4. Right to participation in the General Meeting of Shareholders

Each shareholder of First Investment Bank AD has the right to participate in the General Meeting of Shareholders and express his/her opinion, incl. to ask questions during the GMS on any of the topics included in the Agenda.

4.1. Right to vote at the GMS

Each shareholder of First Investment Bank AD has a voting right at the General Meeting of Shareholders. Each share gives its holder the right to one vote at the GMS. The right to vote may be exercised by shareholders, who are registered in the registers of the Central Depository at least 14 days prior the day of convocation of the GMS. Each shareholder has the right to vote at his/her own discretion on every item included in the Agenda, or to exercise his voting right via a proxy. A shareholder or his/her proxy cannot participate in the voting on claims brought against him/her.

4.2. Right of convening of a GMS

Shareholders of First Investment Bank AD, who have held at least 5% of the capital of the Bank for more than three months, are entitled to request convening of a General Meeting of Shareholders. If within a month the request of the shareholders under the previous sentence has not been satisfied, the Sofia City Court shall convene the General Meeting or shall authorize the shareholders who have requested the convocation or their proxies to convene the GMS.

4.3. Right to include additional items in the Agenda of the GMS

Shareholders of First Investment Bank AD, who have been holding at least 5% of the capital of the Bank for a period of more than three months, have the right to request new items to be added to the Agenda announced in the Notice. No later than 15 days prior to the opening of the GMS, the shareholders as per the previous sentence shall file for announcement in the Commercial Register a list of the items to be added to the Agenda, together with the draft resolutions. By their announcement in the Commercial Register, the items shall be considered included in the proposed Agenda.

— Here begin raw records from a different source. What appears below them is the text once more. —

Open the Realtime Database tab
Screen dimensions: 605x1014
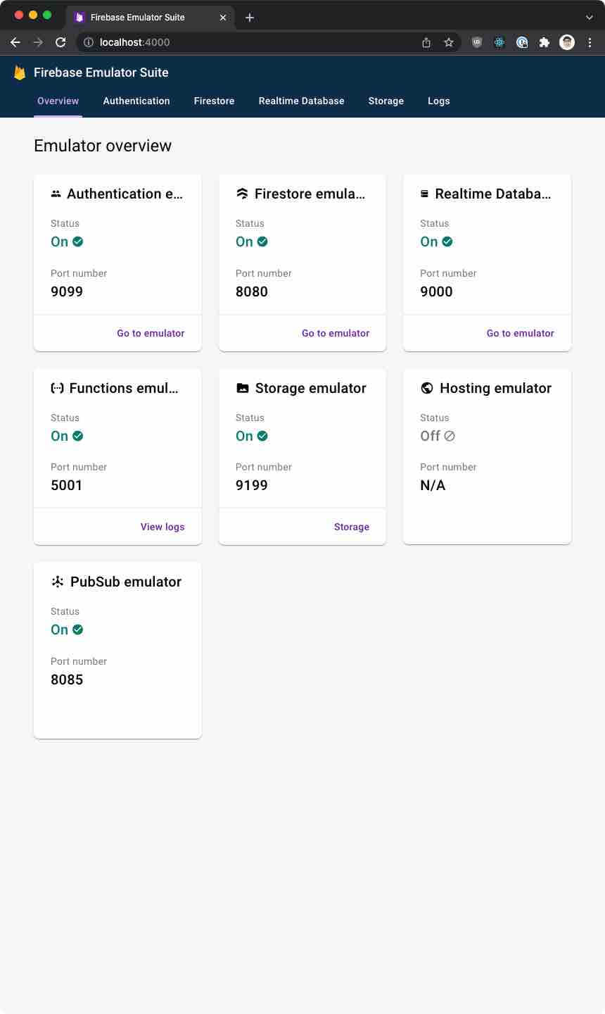pyautogui.click(x=301, y=101)
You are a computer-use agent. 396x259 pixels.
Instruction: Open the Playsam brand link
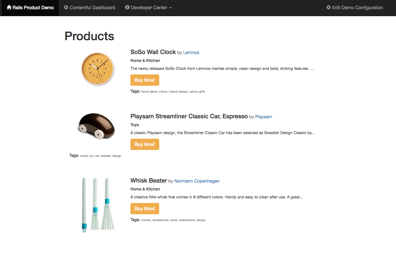(x=264, y=117)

4.4. Right to information concerning the GMS

Each shareholder of First Investment Bank AD has the right to receive information on the written materials related to the Agenda of the General Meeting of Shareholders. They are made available to the shareholders not later than the date of announcement of the Notice convening the GMS in the Commercial Register. On request, each shareholder has the right to receive the materials related to the GMS free of charge. The minutes and the proposed draft resolutions of the GMS are kept for at least 5 years, as they are presented to any shareholder at request.

4.5. Right of cancellation of a resolution of the GMS

Each shareholder of First Investment Bank AD may bring a legal action before Sofia City Court for cancellation of a resolution of the General Meeting of Shareholders when such resolution is in contravention to any mandatory statutory provisions or the provisions of Fibank’s By-Laws. The action shall be brought against the Bank within 14 days from the date of the General Meeting, which the petitioner attended or to which she/he has been duly invited, and in all other cases – within 14 days as from the notification but not later than three months after the date of the GMS. Any shareholder may join the legal action in accordance with the provisions of the Civil Procedure Code. She/he can maintain the claim even if the petitioner subsequently denies or withdraws the claim.

5. Right of control over the activities of the governing bodies

Shareholders of First Investment Bank AD, who together or individually hold 5% or more of the Bank's share capital, have the right to:

  • file with the court any claims the Bank may have to third parties, if the Bank's governing bodies neglect to act thus putting the Bank's interests at risk. The Bank shall also be summoned as a party to the legal action.
  • file claims with Sofia City Court for damages caused to the Bank by actions or omissions of the members of the Managing Board and the Supervisory Board.
  • request of the GMS or Sofia City Court to appoint auditors to audit all financial and accounting books and records and to issue a report on their findings.